REQUIRED WORK -
[a] Answer these questions using the passage on autism:
(i) What do many autistic people not consider their autism to be?
(ii) In the quoted saying, which creature does the text say autistic people are?
(iii) What does the text say maintains the ignorance surrounding autism?
[b] Pick up the passage on autism where it stops and write the next part.

Many autistic people don't consider their autism, itself, a disability, and would like to just do their work in a supportive environment. It's the expectations of the majority that limit us, more than our own minds do. This makes autism a disability only insofar as the learning environment, which revolves around complying with unwritten rules, isn't suited to the way our brains work, which is in the minority.


You know that quote: "If you judge a fish by its ability to climb a tree..."? We're that fish. And, we're all sorts of different types of fish, too.


We aren't disabled so much as society disables us. We are at an imposed social and, thus, economic disadvantage due to the ignorance that surrounds autism –– ignorance maintained by programmes publicising their "forward-thinking" recognition of the "hidden benefits" of hiring autistic people.

PROVIDED MATERIAL -
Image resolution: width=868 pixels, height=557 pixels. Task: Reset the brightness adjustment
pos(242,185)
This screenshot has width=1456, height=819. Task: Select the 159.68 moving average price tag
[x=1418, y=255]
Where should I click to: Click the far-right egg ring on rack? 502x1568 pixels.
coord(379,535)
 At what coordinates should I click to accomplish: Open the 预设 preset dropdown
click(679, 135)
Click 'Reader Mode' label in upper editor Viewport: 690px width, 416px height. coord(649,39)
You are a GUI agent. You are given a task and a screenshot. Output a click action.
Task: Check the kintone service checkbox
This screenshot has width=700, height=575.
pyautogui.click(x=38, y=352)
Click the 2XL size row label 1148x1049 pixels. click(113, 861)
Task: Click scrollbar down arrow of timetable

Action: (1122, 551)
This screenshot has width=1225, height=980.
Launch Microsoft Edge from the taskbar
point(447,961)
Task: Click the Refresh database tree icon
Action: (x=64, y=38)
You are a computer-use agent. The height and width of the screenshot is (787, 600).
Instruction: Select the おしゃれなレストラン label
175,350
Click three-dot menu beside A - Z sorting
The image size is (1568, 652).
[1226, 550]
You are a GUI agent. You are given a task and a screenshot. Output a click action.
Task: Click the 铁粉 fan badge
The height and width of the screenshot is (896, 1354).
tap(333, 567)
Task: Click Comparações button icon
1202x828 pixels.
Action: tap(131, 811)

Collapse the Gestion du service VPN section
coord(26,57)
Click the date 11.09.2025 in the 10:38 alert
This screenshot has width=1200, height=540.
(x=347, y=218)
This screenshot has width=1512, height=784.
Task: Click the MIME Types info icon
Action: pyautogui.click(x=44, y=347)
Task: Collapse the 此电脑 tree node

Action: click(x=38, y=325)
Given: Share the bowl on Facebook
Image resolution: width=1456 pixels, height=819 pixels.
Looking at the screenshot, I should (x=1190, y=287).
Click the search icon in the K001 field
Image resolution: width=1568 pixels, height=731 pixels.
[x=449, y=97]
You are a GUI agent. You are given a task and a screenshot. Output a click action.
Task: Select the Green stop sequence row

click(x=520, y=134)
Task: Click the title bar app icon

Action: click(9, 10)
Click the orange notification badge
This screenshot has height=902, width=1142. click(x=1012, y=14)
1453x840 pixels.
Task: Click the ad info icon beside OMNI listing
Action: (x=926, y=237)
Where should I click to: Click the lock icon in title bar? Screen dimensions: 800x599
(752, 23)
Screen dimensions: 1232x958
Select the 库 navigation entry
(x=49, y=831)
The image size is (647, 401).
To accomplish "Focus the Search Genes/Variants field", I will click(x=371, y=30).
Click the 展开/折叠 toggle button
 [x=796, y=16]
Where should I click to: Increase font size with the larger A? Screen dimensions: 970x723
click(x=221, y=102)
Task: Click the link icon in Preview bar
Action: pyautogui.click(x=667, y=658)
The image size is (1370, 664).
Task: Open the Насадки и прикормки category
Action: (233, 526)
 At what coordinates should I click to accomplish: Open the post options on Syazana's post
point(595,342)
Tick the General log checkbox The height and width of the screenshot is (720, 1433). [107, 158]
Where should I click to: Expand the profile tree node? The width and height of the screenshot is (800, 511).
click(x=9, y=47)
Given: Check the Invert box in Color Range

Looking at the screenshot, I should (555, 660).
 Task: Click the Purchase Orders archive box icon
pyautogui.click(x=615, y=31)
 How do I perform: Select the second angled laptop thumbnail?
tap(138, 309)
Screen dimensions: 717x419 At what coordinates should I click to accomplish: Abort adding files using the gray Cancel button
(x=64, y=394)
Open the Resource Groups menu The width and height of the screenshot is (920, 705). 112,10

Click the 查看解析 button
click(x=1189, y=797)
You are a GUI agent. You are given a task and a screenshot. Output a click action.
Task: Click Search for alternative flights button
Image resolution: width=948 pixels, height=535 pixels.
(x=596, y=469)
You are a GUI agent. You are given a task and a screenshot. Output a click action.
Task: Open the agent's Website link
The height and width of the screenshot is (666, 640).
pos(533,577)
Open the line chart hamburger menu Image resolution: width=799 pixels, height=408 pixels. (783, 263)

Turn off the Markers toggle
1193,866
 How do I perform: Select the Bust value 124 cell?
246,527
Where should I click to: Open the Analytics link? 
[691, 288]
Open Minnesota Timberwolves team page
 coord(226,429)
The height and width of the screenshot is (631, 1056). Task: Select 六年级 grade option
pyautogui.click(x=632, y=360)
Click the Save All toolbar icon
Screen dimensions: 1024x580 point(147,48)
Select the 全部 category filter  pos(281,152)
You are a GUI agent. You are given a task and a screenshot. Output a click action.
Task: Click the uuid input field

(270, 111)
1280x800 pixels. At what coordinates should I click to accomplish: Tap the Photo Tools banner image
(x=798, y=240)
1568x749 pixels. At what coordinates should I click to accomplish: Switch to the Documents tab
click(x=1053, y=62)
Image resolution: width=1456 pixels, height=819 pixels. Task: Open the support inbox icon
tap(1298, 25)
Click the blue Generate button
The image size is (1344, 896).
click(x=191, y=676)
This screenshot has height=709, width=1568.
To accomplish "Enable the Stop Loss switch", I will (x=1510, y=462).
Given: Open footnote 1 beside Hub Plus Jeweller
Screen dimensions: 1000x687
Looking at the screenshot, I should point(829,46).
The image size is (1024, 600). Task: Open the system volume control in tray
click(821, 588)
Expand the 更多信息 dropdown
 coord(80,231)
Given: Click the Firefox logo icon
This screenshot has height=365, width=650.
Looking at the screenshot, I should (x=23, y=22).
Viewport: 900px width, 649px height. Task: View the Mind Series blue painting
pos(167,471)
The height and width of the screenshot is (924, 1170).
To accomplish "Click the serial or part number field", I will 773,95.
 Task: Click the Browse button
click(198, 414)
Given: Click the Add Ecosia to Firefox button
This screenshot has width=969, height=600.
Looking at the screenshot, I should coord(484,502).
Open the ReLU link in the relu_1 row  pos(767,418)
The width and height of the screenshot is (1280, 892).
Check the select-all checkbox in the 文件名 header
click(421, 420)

ANSWERS TO THE EXERCISES -
[a]
(i) A disability.
(ii) The fish.
(iii) Programmes publicising their "forward-thinking" recognition of the "hidden benefits" of hiring autistic people.

[b]
There's nothing hidden about my skills if you care to look. Special hiring programmes don't need to be targeted at me if you care to provide a welcoming application process.


Rather than targeting a very specific type of autistic persona for the positive PR of a company, I'd like to see actual changes in the workplace that encourage people to apply for jobs there. Things like:

  • training for managers;

  • efforts to reduce sensory triggers, with things levels of lighting, heating, noise, and so on;

  • mentors and individual support for navigating company politics and unwritten rules;

  • slow transition into different and increasing workloads;

  • a personal workstation rather than hot-desking;

  • an actual relaxation space that cannot be used as an emergency meeting room;

  • flexible, paid time off;

  • subsidised therapy; and

  • control over working hours and breaks.

This doesn't just benefit the fully diagnosed, "out and proud" autistic people, such as myself. It helps those who haven't been diagnosed (notably, other female autists), those who don't want to advertise their autism, and those who don't have the confidence to ask for change or don't know what to ask for.


Making issues faced by autistic people a collective rather than individual focus makes it easier for people to receive the support they need without having to specify that they're autistic.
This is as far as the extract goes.